[Prompt] Transcribe exactly the line with "Where should I click to: Click" and each line that follows it in the listing, down to the last, omitting all pictures.

++++ Raw data

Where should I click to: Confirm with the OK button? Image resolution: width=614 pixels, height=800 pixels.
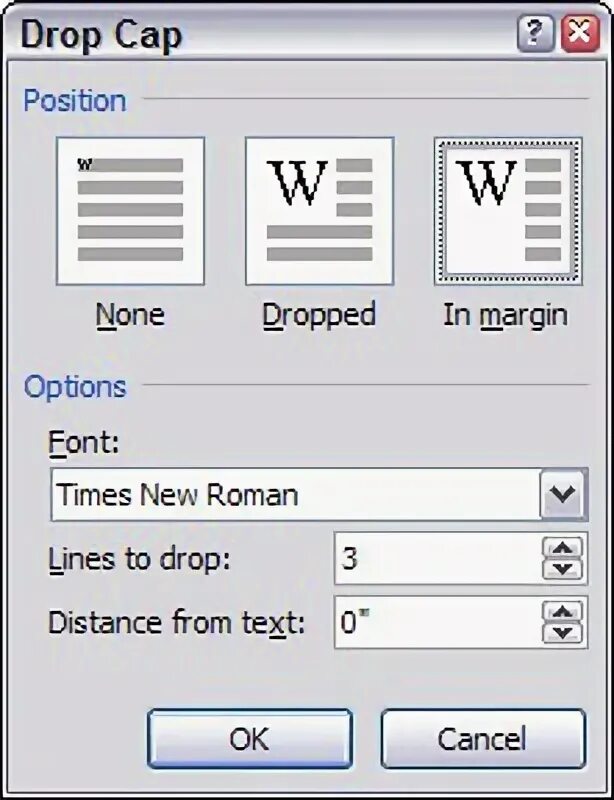coord(250,738)
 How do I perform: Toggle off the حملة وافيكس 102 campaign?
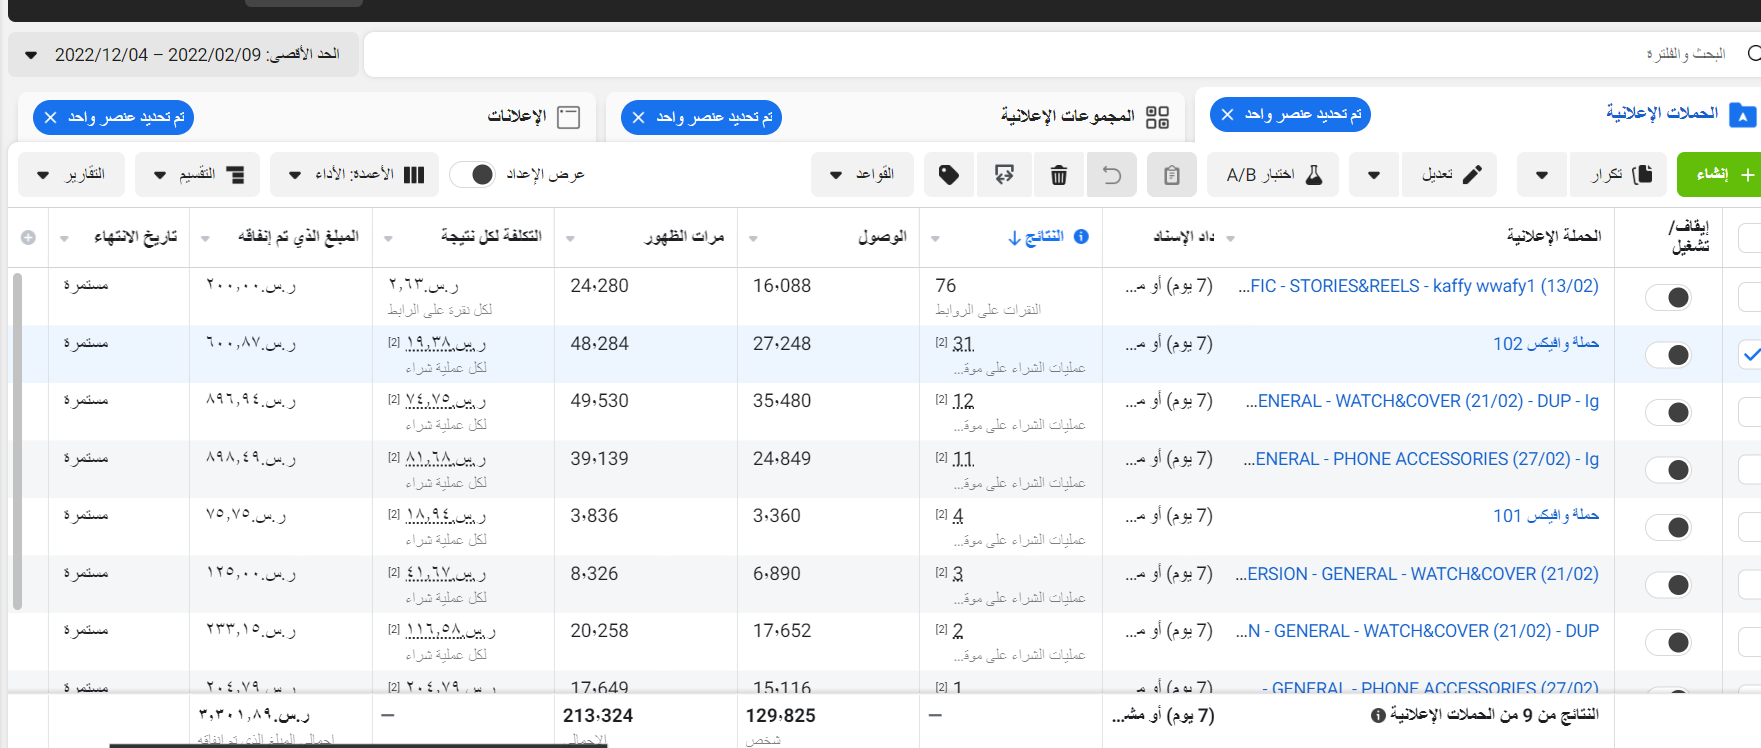click(x=1668, y=355)
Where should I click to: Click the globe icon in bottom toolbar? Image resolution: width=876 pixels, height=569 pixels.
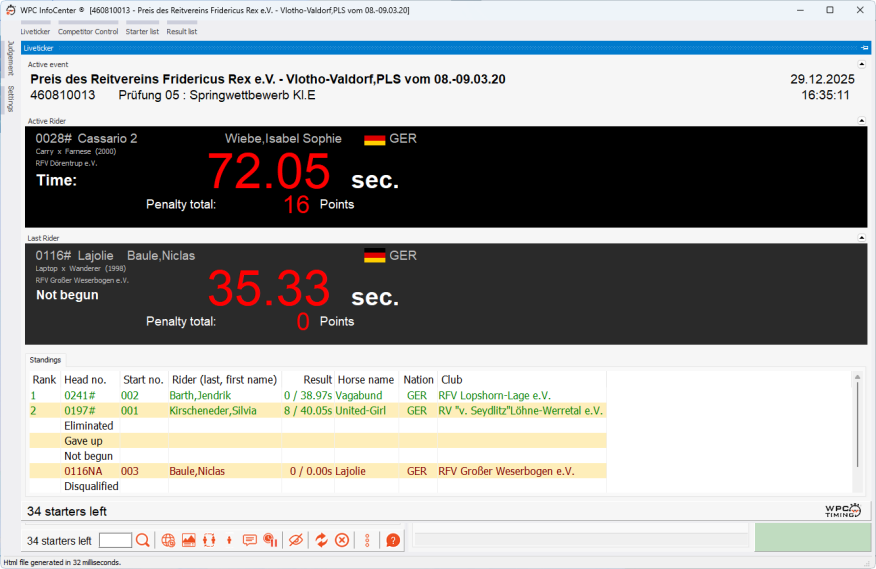point(168,540)
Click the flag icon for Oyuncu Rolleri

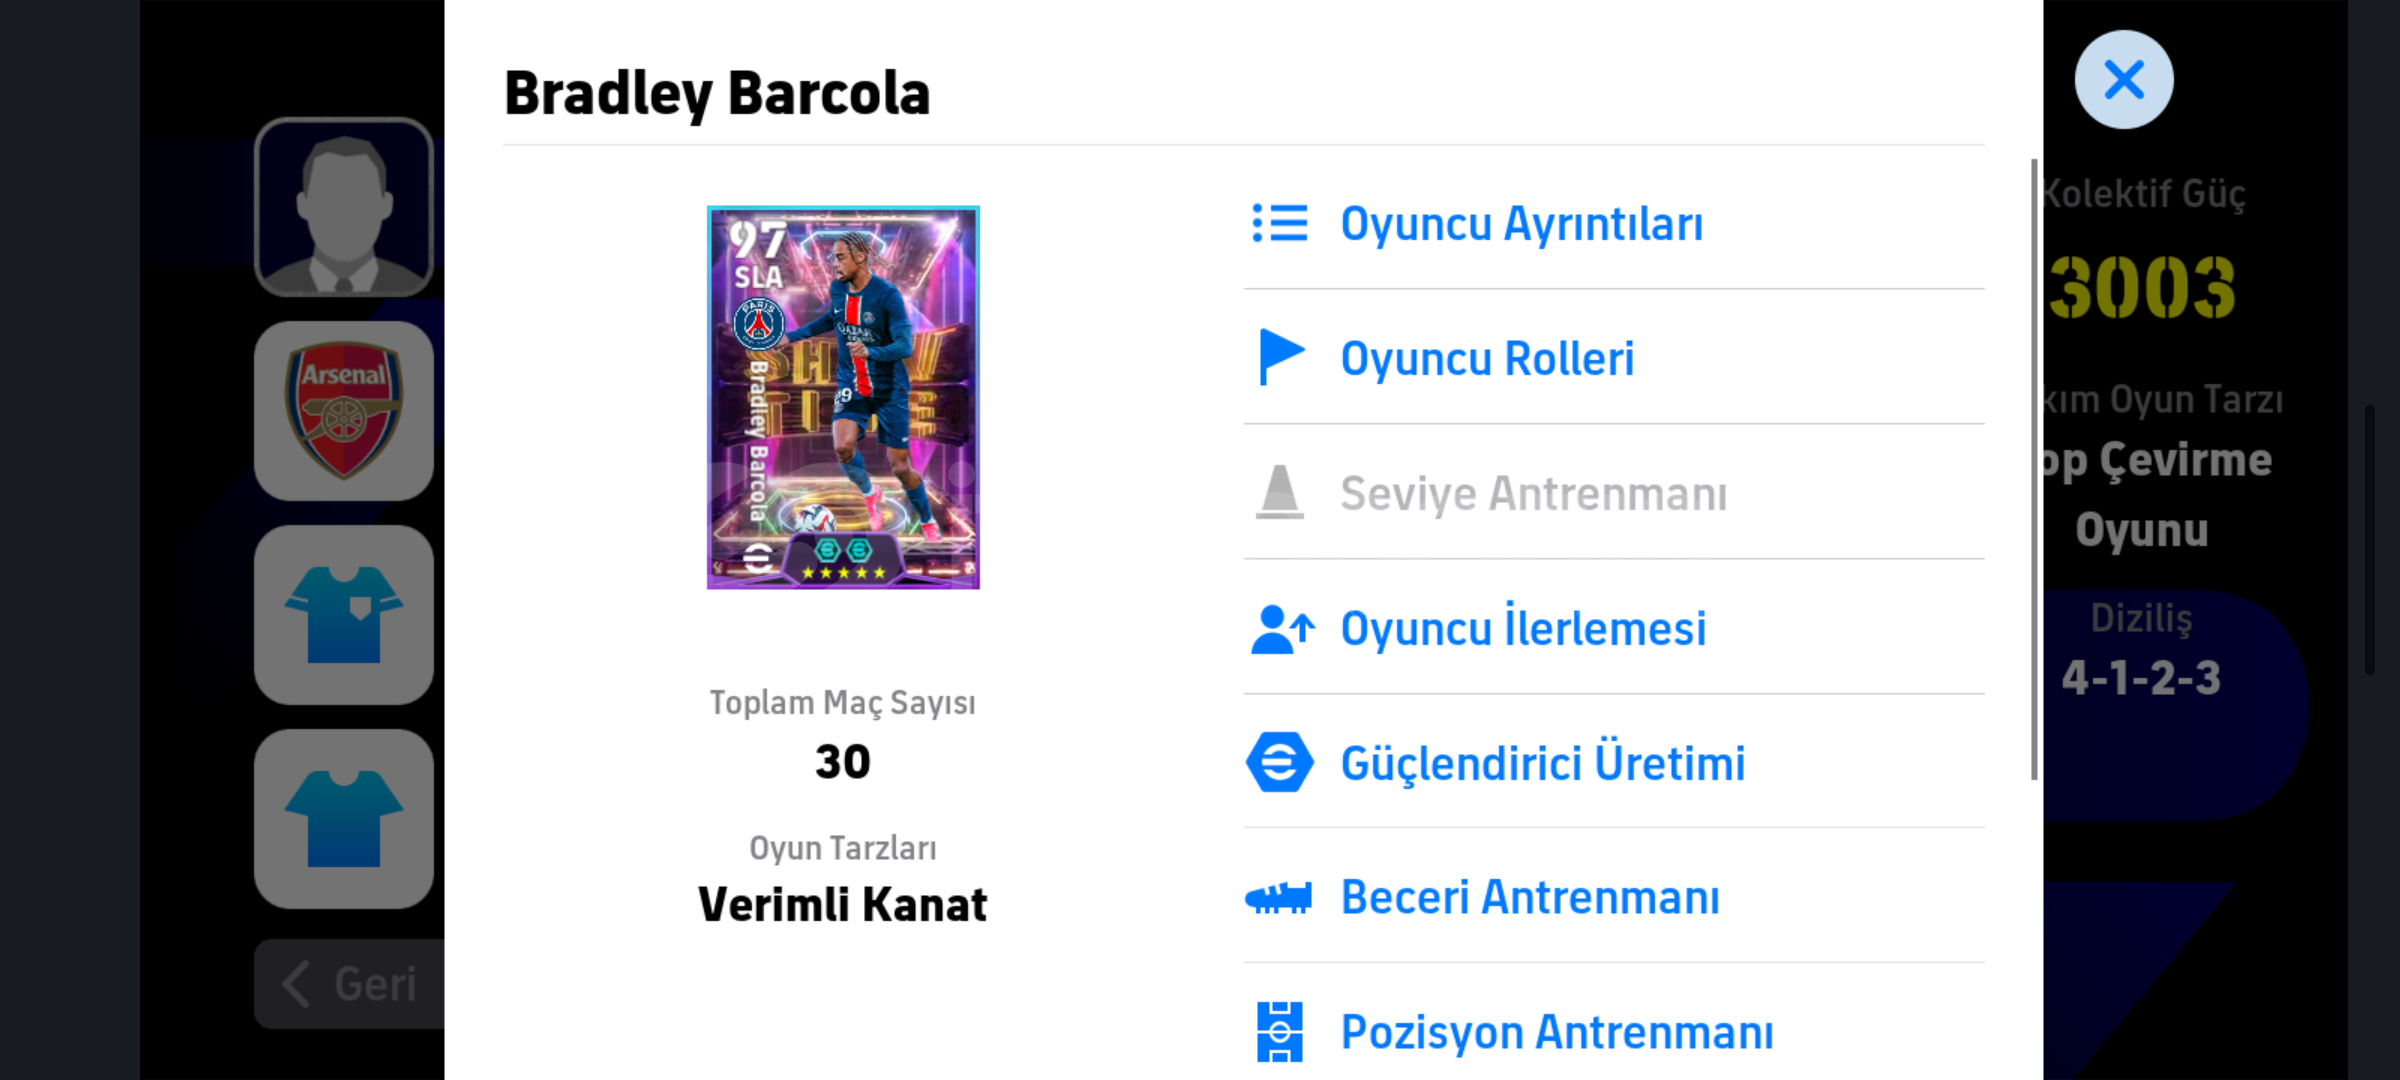[1281, 357]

++++++++

[Response to the exercise]
Where should I click to: Click the globe icon in bottom toolbar? Image resolution: width=876 pixels, height=569 pixels.
point(168,540)
Click the flag icon for Oyuncu Rolleri

[1281, 357]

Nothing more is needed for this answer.